Horizontal and Vertical Asymptotes of functions

Question

So I'm completing a chart analyzing the different properties of three different functions: $f(x)=\log(x^2+6x+9), g(x)=\sqrt{x^2 -1}$ (sorry not sure how to do square roots on here), $h(x)=f(x)(g(x))$

it asks for the horizontal and vertical asymptotes. However, I am unsure of how to tell whether or not these kind of equations would have them. I know that vertical asymptotes you set the denominator equal to zero (but here I do not see any rational functions). Horizontal asymptotes you divide the "leading terms".

If someone could please help me with this, that would be appreciated :)

Answer 1

no horizontal asymptotes exist.

$log(x)$ has domain $x>0$ and an asymptote at $x=0$

so $f(x)$ will have an asymptote where $x^2+6x+9=0$

$g(x)$ has domain $-1\le x \le +1$ and range $0 \le y \le 1$ but no assymptotes.

$h(x) = f(g(x))$ also has domain $-1\le x \le +1$ it has no asymptotes because $x^2+6x+9>0$ whenever $0 \le x \le 1$

Answer 2

Well, I would start by looking for the horizontal asymptotes.

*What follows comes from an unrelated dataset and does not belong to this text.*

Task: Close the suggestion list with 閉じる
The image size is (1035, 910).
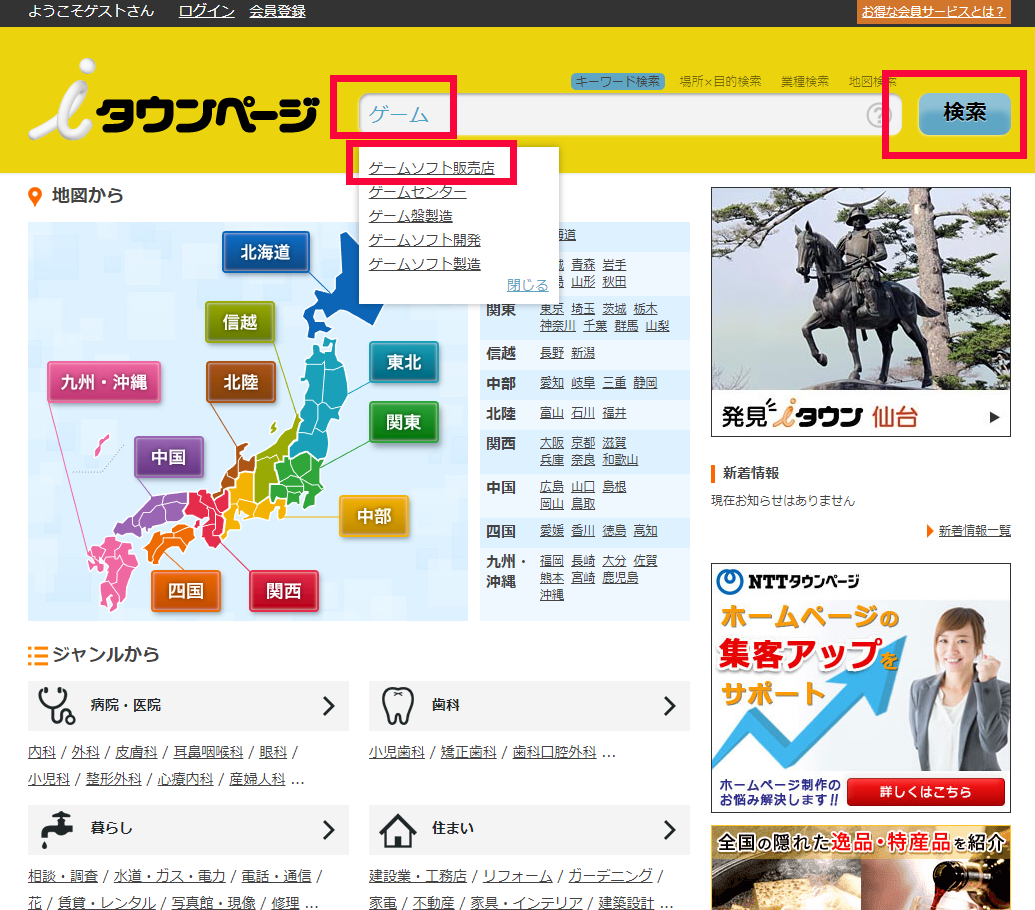Action: point(527,285)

For $f$, there is no horizontal asymptote, since the quadratic inside grows larger and larger as $x$ grows and as $x$ decreases. For $g$, the same argument as for $f$. For vertical asymptotes of $f$, we need to look at where it is unbounded. The natural is unbounded at 0, so $x^2+6x+9 = 0$. So there is an asymptote at $x=-3$ since that's the only solution. For $g$, it exists everywhere on it's domain and is never unbounded. For $h(x) = f(g(x))$, we can say that $g(x) \neq -3$, so $h$ has no asymptotes.